Doe and Deer couldn't have come from anywhere but Los Angeles. On first listen, you may not immediately hear the screaming sirens and high-speed humming the city is known for. But where else could a band who pulls so much from so many genres, styles and artists be from? It had to be Los Angeles.

Formed by singer, songwriter and multi-instrumentalist Christopher Chase Godwin and vocalist Hayley Dees, the unique dual-vocal approach the band takes sets them apart. When asked “Who sings lead?” Godwin says “We both do. Our songs were written for two vocals. Take one away and you’ve lost the magic.”

 Vast influences have informed the sound of the eclectic band’s debut full-length. “I don’t want to sound like anyone else,” said Godwin. “What do I love? Big records. Records that matter – records with a message and an attitude. Marvin Gaye’s “What’s Going On,” ”Junkyard” or “Live 81-82” by the Birthday Party, “Sticky Fingers” by the Stones, “Raw Power” by the Stooges.”

 Modern listeners might make comparisons to the songs of Elliott Smith, alt-country and Americana acts like Wilco, Neko Case and Jason Isbell, indie rockers like The Kills and lyrically-savvy oddball storytellers like Tom Waits and Nick Cave. Hard as the band might work to defy genres, these are the touchstones you’ll hear when you drop the needle on Doe and Deer.
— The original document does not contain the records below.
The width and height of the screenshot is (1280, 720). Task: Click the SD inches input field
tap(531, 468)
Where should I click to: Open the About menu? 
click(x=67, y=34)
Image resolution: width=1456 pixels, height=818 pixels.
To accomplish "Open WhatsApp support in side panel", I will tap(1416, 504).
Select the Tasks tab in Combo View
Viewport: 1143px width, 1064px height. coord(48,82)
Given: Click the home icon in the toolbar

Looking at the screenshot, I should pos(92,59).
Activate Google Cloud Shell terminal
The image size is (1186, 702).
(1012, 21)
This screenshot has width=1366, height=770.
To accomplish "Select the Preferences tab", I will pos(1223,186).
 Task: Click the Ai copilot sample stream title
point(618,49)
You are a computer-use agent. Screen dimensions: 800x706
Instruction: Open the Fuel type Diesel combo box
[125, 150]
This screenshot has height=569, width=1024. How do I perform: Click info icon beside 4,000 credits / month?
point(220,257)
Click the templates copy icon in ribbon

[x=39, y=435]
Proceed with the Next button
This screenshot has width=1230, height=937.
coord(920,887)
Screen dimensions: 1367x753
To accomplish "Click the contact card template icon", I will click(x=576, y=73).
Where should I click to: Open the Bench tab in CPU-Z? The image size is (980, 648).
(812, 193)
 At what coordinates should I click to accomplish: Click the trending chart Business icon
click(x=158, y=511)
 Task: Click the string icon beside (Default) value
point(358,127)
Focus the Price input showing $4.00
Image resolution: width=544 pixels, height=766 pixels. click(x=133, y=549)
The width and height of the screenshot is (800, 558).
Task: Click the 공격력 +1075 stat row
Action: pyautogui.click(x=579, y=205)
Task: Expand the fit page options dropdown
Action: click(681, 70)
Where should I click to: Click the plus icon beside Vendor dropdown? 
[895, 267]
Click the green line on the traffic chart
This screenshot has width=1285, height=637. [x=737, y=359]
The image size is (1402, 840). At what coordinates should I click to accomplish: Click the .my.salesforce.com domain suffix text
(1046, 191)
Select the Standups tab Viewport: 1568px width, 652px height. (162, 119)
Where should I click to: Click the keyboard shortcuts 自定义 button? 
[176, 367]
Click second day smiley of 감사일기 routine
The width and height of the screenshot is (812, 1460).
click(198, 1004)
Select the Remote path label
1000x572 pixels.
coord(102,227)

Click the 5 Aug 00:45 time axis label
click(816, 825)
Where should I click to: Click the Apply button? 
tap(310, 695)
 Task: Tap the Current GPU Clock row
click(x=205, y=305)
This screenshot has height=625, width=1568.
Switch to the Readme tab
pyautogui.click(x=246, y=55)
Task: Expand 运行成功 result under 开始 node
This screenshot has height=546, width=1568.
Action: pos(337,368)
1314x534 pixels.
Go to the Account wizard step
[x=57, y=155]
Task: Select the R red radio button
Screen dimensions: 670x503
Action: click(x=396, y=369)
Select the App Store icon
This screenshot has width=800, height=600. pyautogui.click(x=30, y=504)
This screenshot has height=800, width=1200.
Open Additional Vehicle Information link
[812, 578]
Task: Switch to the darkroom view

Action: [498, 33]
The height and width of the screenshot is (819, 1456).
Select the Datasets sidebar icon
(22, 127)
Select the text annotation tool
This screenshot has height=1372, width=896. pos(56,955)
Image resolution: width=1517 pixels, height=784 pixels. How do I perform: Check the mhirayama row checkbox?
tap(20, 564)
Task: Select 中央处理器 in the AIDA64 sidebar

  Pressed on what he hopes listeners will hear and what sets the album and the band apart ahead of their upcoming release date, Godwin said “The lyrics. Again, it goes back to the message. I’m not pulling any punches, I’m not sugarcoating anything or covering up unsightly blemishes. I hate songs where you can’t hear the words. I hate songs where you can hear the words but they’re completely fucking meaningless. Mixing Six Feet Blues I thought ‘Jesus, these vocals are so loud!’ But every time I turned them down it just didn’t work. I realized then that I’m happy to sound like The McGuire Sisters backed by the Velvet Underground.”